**Challenge**
Give back word for word everything from the line containing "Screen dimensions: 780x532" down to the line containing "Action: click(x=160, y=423)", including both of those lines. Leave the pictures out.

**Materials provided**
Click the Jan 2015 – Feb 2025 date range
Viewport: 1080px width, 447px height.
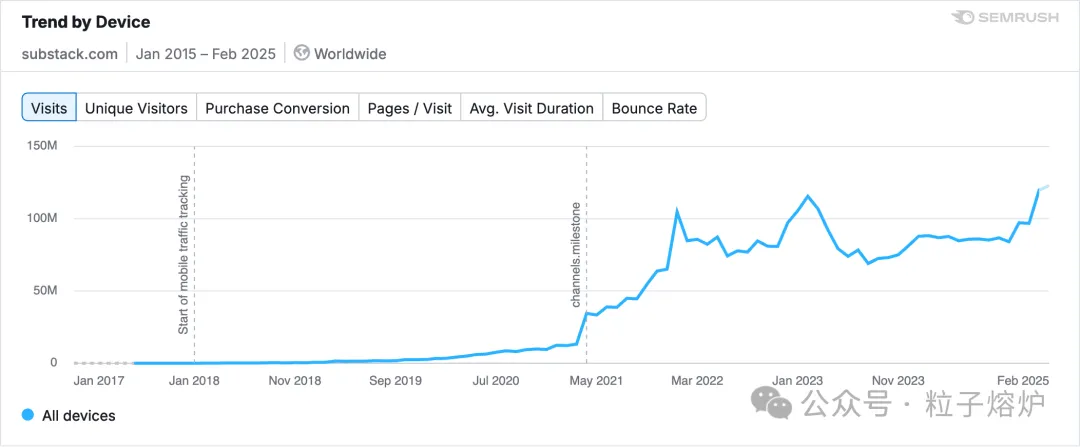point(205,54)
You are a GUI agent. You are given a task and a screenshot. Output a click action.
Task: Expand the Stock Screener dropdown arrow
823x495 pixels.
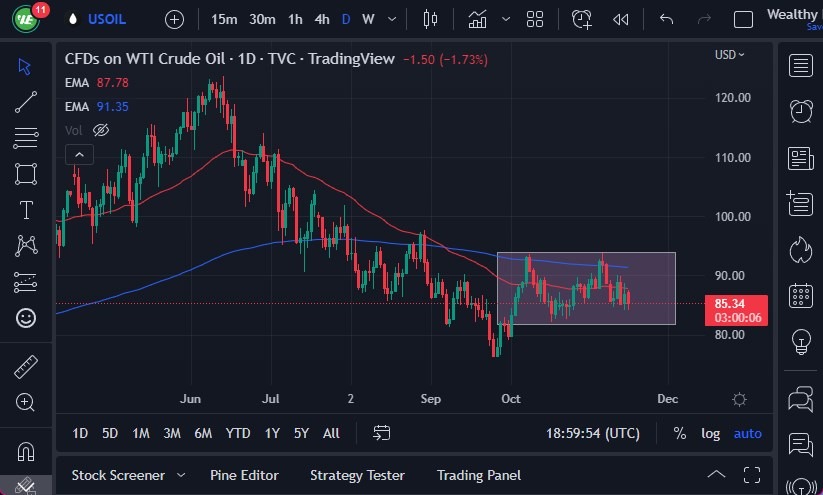tap(181, 475)
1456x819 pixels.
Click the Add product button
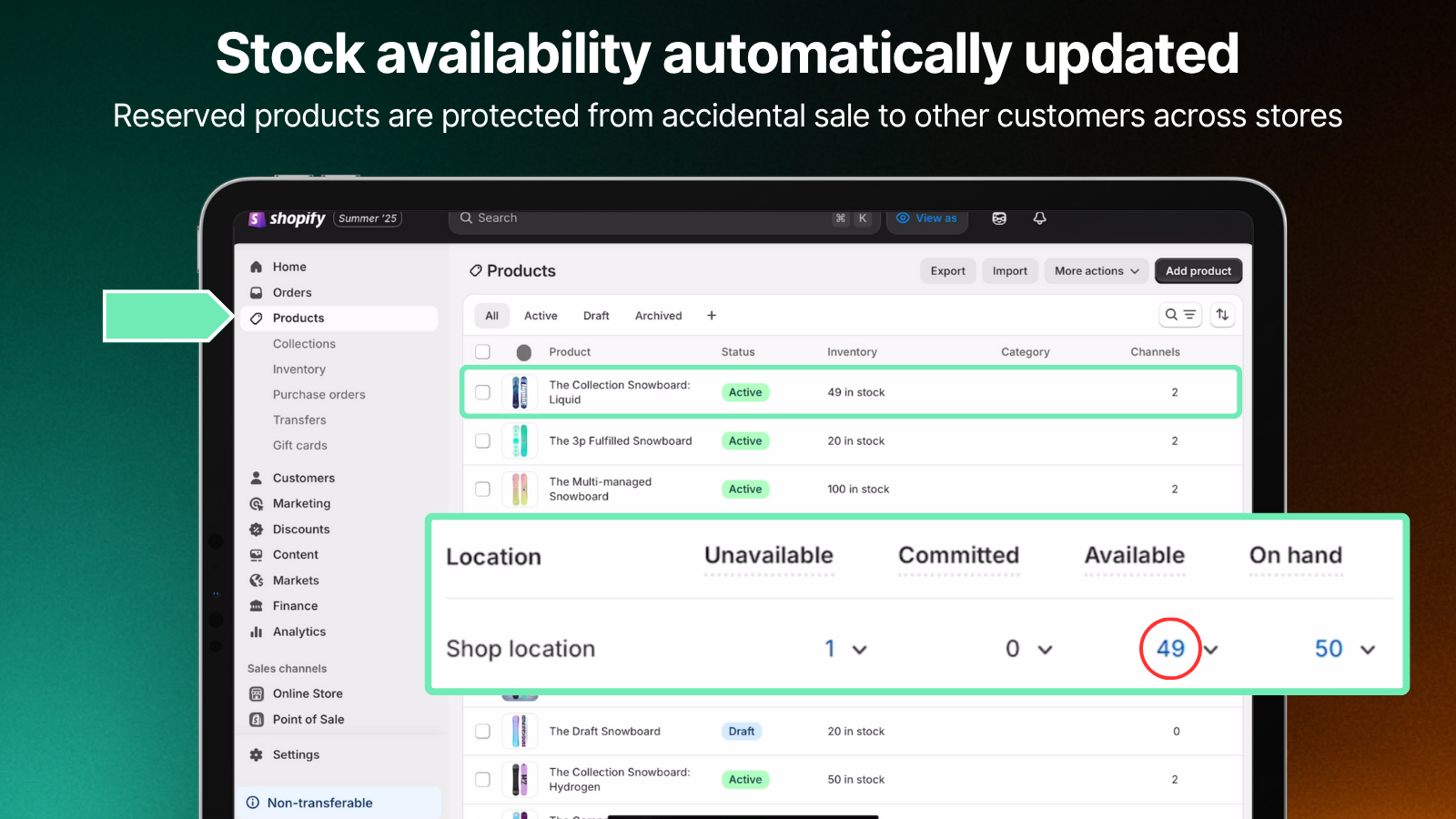[1198, 270]
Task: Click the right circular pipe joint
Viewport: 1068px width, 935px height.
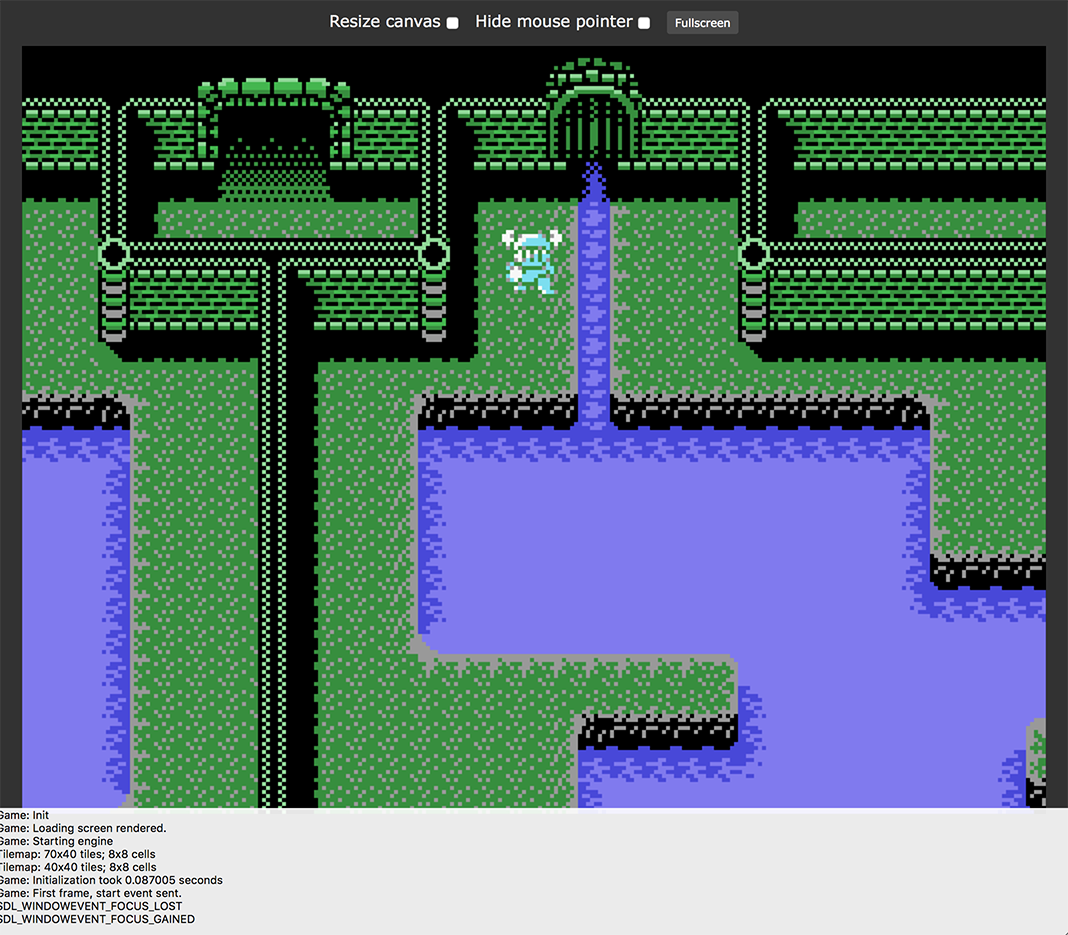Action: [x=753, y=254]
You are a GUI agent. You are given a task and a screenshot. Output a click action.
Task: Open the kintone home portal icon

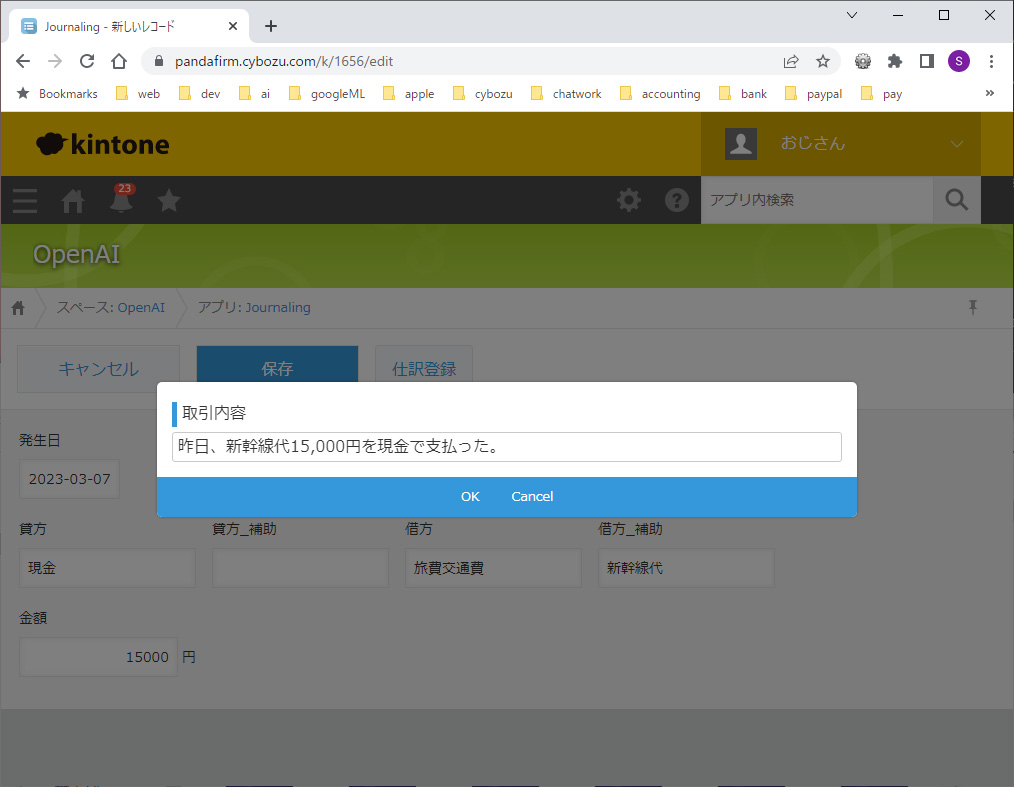coord(73,201)
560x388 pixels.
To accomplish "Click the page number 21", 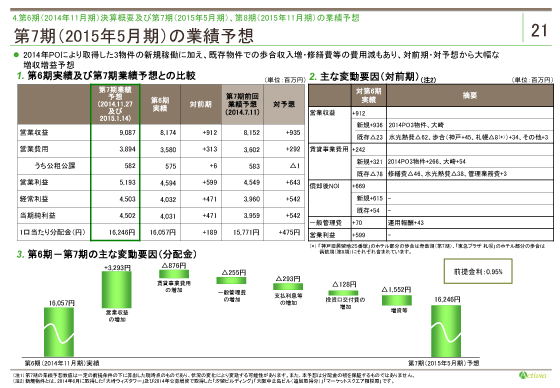I will point(539,31).
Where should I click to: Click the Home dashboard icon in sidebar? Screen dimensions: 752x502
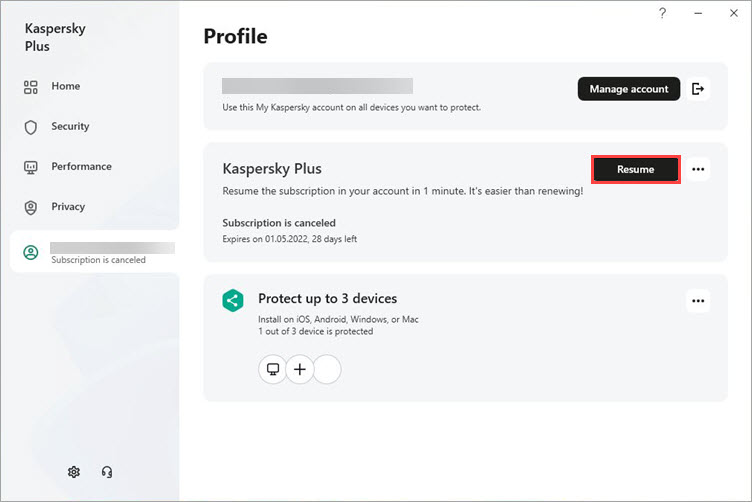[31, 87]
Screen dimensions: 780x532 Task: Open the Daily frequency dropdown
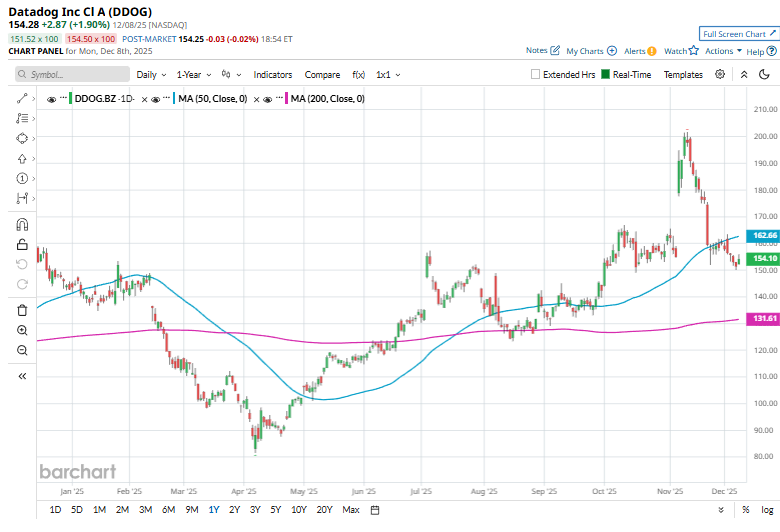pyautogui.click(x=151, y=74)
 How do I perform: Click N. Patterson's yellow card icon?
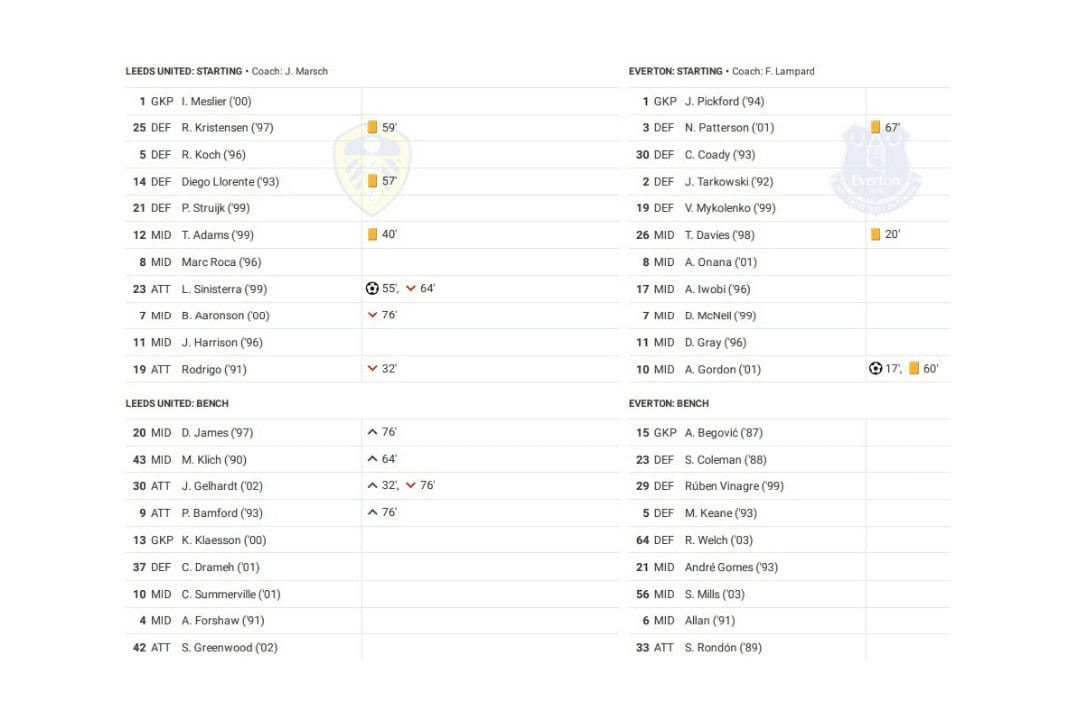[x=876, y=128]
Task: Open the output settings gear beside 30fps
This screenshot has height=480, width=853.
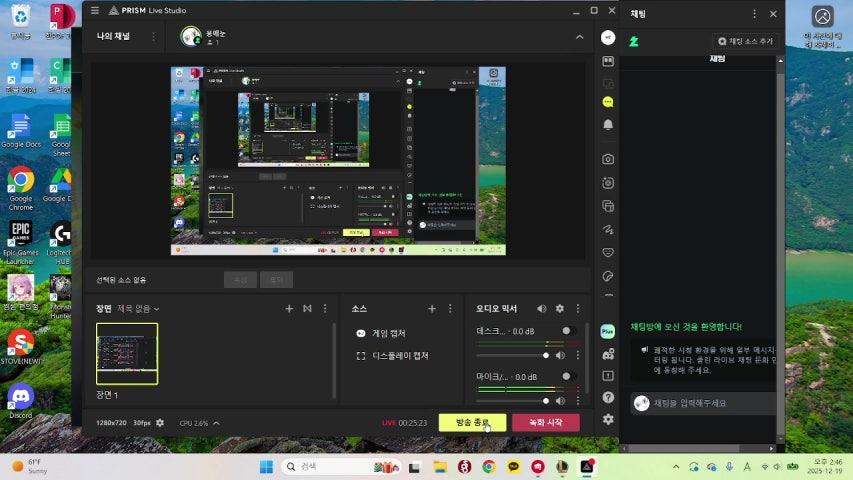Action: click(x=160, y=423)
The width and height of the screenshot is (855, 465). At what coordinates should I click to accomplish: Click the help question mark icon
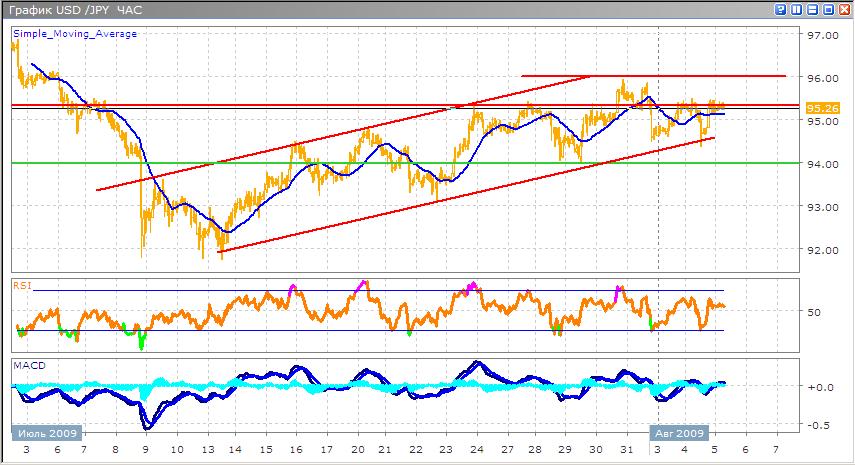coord(780,9)
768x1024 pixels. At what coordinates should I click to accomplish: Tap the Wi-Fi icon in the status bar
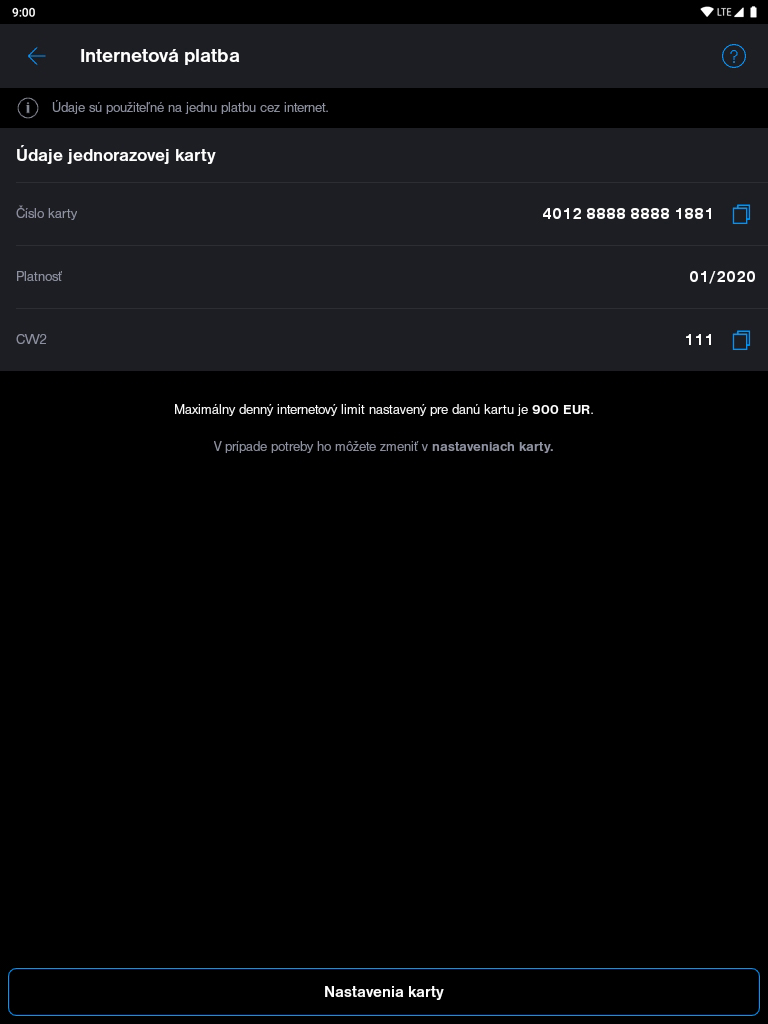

**The answer**
Screen dimensions: 780x532 Task: Open the Daily frequency dropdown
pyautogui.click(x=151, y=74)
 How do I perform: Click N. Patterson's yellow card icon?
[x=876, y=128]
Task: Open the output settings gear beside 30fps
This screenshot has height=480, width=853.
Action: click(x=160, y=423)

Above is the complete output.